2012 brought a lot of change for me. After coming home from Ayiti, I knew I was shedding old skin and becoming an evolved version of myself. I embraced this new person I was last summer after the last confrontation I had with my family. This time, I realized that in order for them to be happy, I would have to repress myself. It felt like I was being asked to shove myself back into my old shell. I knew there was no going back to oppressing my hair, skin, heart, sexuality and self-determination. Distancing myself from my family was the last straw for me. It was like the last crack in the dam before the water floods out.

About a week before my 27th birthday, I felt the need to choose a name that encompassed who I was becoming. I met with my therapist and explained how I felt like I was vibrating on a different level. He told me about how yogis often change their name when they initiate into their spiritual life. On the way home, I began trying on names. In my meditations, I remembered my fascination with the goddess Inanna. It became a chant to me that felt soothing.

In the 5th week of my nursing program last semester, I had a serious nervous breakdown. I was hospitalized for a few hours before being released to my partner. I had broken completely. All the traumas that I have experienced were too much to handle. I have continued to go to therapy after breaking down last fall, and am grateful for it. It forced me to heal and release years of pain and silence that Carmen held onto and Ynanna needs to let go of to travel light.

I chose Ynanna as my name, honoring the energy of the multidimensional goddess I was awakening in my healing journey. I spoke to a mentor of mine about names. He gave me a lot of powerful thoughts to mull over. The one that resonated with me was the idea that your name speaks your destiny every time it is said. That to name something is an act of power; naming something defines it.

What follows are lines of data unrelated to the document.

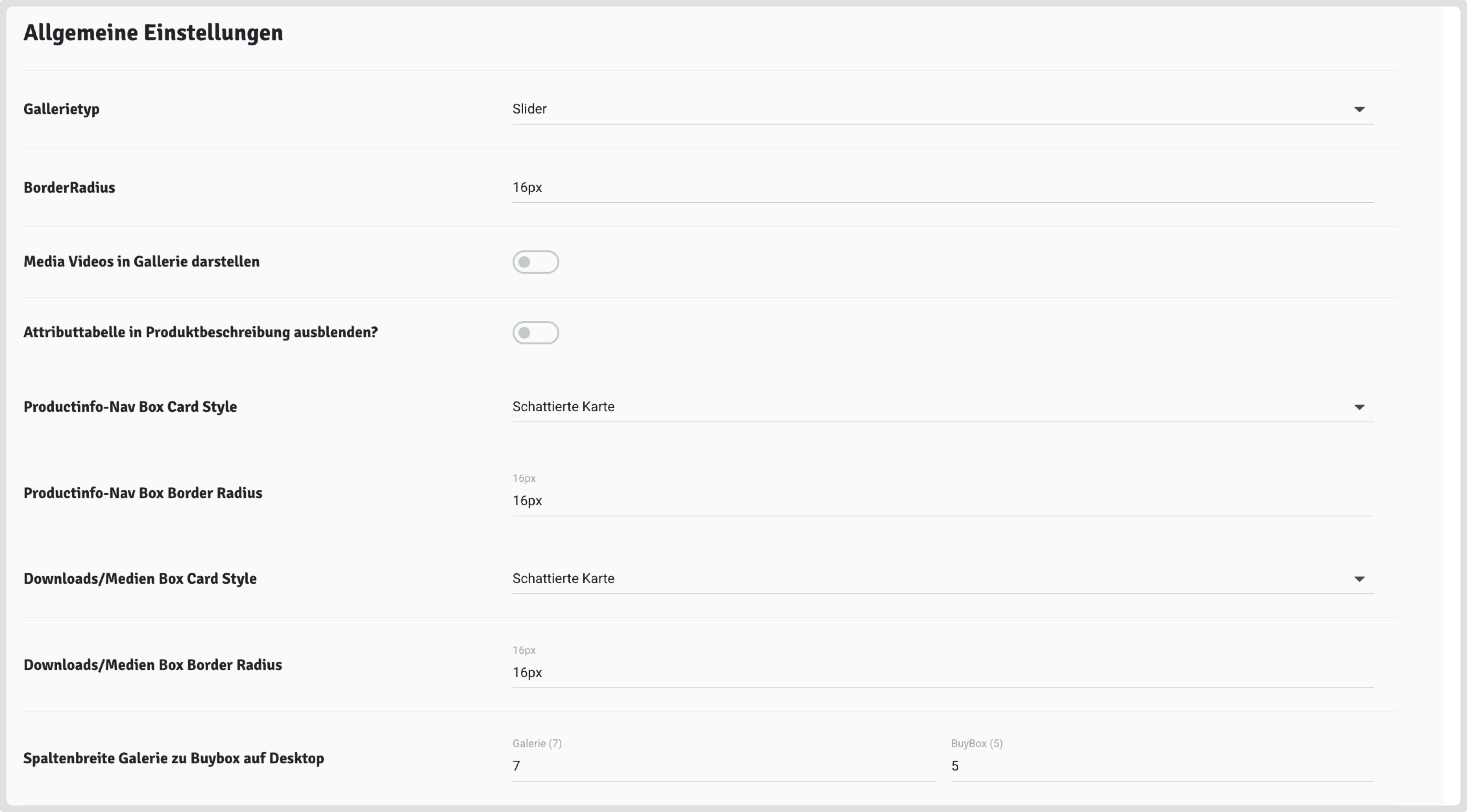Viewport: 1467px width, 812px height.
Task: Click the BorderRadius setting label
Action: [69, 188]
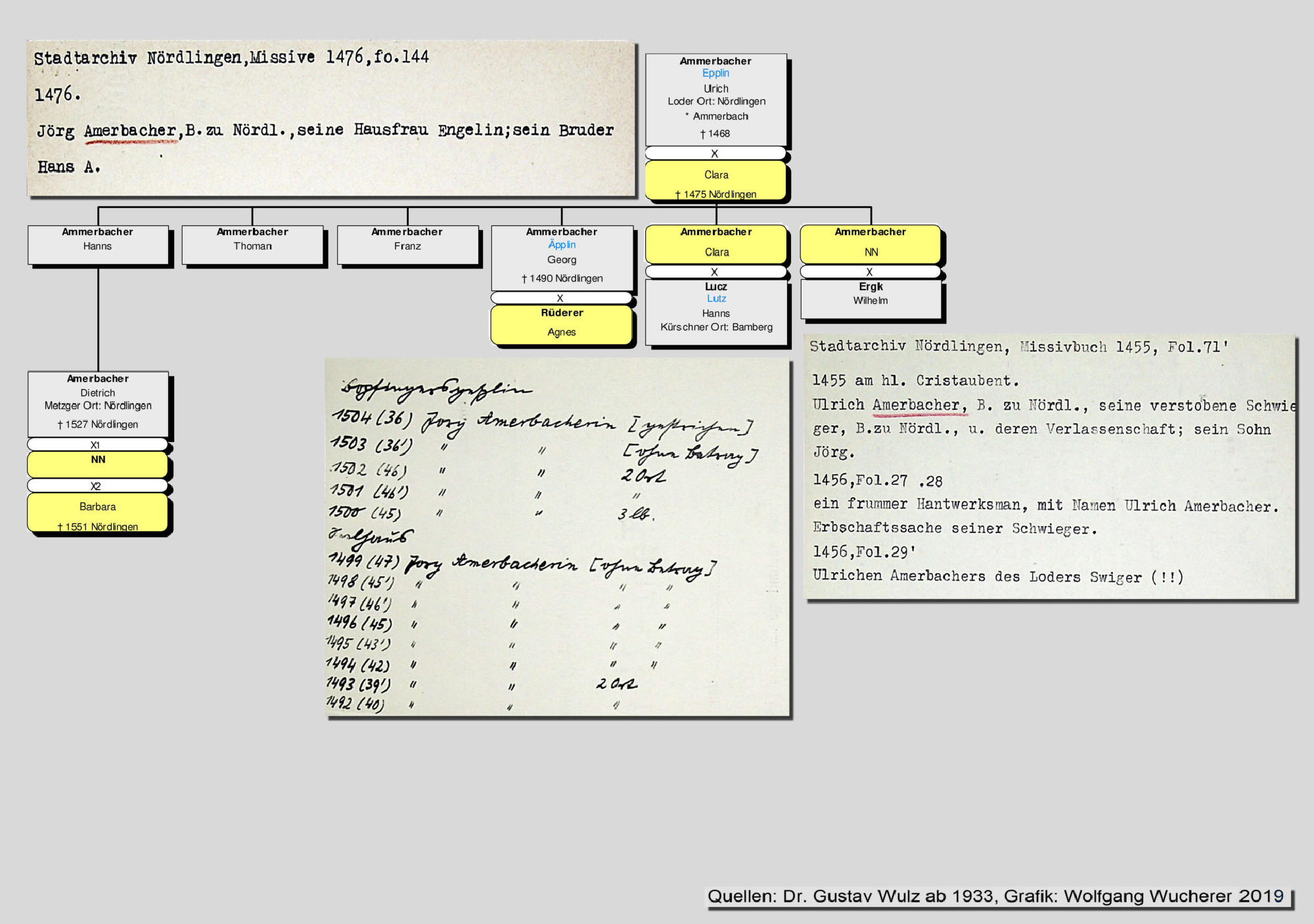The width and height of the screenshot is (1314, 924).
Task: Click the Ammerbacher Franz person box
Action: (x=407, y=245)
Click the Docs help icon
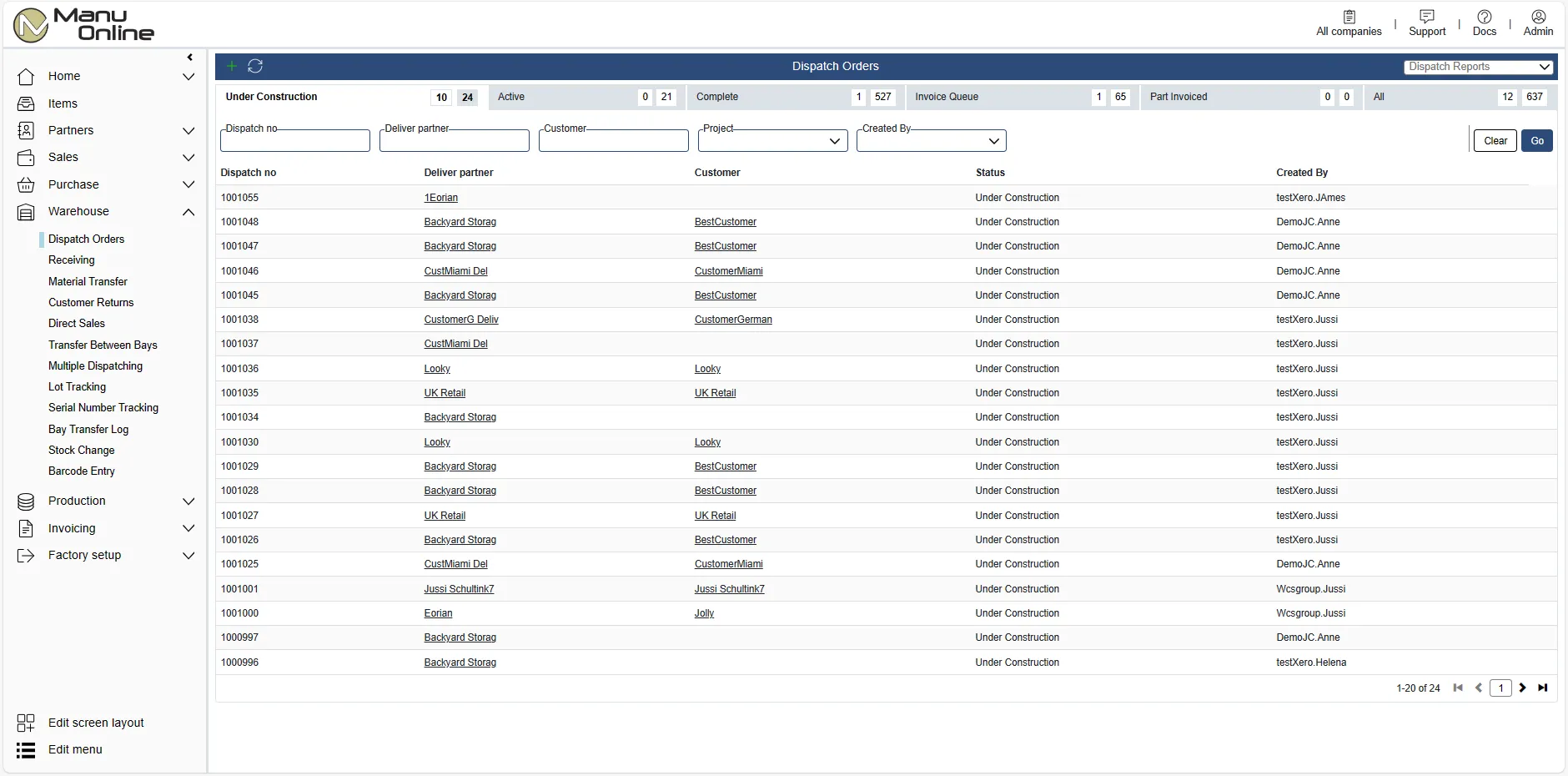Screen dimensions: 1568x776 coord(1484,22)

I realized that the name and identity ‘Carmen’ came with expectations and characteristic given to me. ‘Carmen’ pegged me as a silent, reserved, Catholic, good obedient little girl. ‘Carmen’ was a reminder that a Eurocentric mentality was being forced on me, my physical appearance and what I was expected to do with my life as a woman of color. The act of choosing my name, Ynanna Djehuty, is my commitment to shaping my future and destiny on my own terms. It is a statement of self-determination, a vow to transform myself, a claim to the birthright stolen from my ancestors, and a dedication to breaking internalized cycles of abuse.

Ynanna is my spelling of Inanna, the Sumerian goddess of love, fertility and warfare. Inanna is the Queen of Heaven and Earth. She is the embodiment of all the phases and parts of feminine energy and is one of the oldest myths that has remained intact before patriarchy took hold. It is also one of the stories the whole resurrection of Jesus was taken from. Her most famous myth is a metaphor for the ultimate spiritual initiation into wisdom, expanded consciousness, and adulthood, in which one willingly faces their shadows and their demons, to embrace both sides of them and be complete and stand in their power. Djehuty is the Egyptian God of wisdom. He maintains the order of the universe, the system of writing, speech and law.

My destiny is to face the shadows of my life and stand in my power so that I may help others, particularly women, stand in their complete power as I channel the divine wisdom guiding me, using my words and my voice to restore order and justice in this part of the Universe.